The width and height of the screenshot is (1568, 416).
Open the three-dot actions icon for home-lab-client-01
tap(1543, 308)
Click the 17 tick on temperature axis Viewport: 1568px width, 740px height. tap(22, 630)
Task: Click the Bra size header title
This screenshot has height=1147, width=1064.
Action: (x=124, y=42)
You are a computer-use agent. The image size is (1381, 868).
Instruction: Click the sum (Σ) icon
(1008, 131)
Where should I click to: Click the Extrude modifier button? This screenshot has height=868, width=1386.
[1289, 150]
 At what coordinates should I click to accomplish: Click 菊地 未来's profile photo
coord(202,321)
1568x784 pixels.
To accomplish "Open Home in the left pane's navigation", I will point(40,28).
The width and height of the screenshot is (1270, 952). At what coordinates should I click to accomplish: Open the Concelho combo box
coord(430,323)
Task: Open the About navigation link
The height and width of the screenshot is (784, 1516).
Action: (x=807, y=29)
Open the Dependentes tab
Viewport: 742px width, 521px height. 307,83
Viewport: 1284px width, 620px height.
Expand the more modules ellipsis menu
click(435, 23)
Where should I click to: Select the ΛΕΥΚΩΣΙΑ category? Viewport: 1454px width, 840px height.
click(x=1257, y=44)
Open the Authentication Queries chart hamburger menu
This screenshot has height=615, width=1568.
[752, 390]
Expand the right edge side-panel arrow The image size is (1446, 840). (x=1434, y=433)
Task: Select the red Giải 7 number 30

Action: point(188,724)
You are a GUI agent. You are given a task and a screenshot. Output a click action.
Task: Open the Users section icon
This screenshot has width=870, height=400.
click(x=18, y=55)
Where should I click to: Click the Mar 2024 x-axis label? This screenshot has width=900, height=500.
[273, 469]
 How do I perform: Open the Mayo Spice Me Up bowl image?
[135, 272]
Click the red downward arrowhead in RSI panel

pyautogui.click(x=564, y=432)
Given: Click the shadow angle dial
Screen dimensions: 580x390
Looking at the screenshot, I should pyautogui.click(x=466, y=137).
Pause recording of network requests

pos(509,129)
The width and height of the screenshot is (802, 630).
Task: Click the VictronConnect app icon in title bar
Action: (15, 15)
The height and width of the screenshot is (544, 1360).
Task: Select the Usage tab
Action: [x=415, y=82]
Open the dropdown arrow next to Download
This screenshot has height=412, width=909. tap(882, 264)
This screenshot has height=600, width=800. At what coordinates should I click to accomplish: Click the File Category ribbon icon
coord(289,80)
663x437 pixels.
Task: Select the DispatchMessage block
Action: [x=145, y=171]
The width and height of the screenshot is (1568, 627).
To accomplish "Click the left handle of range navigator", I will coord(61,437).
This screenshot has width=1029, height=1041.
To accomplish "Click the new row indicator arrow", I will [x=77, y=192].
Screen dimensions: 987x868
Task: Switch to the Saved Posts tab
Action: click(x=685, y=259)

---------------

# Instructions for the task
From the entries, copy out each line containing the word "navigation".

# Exercise answer
To accomplish "Open Home in the left pane's navigation", I will point(40,28).
Task: Open the About navigation link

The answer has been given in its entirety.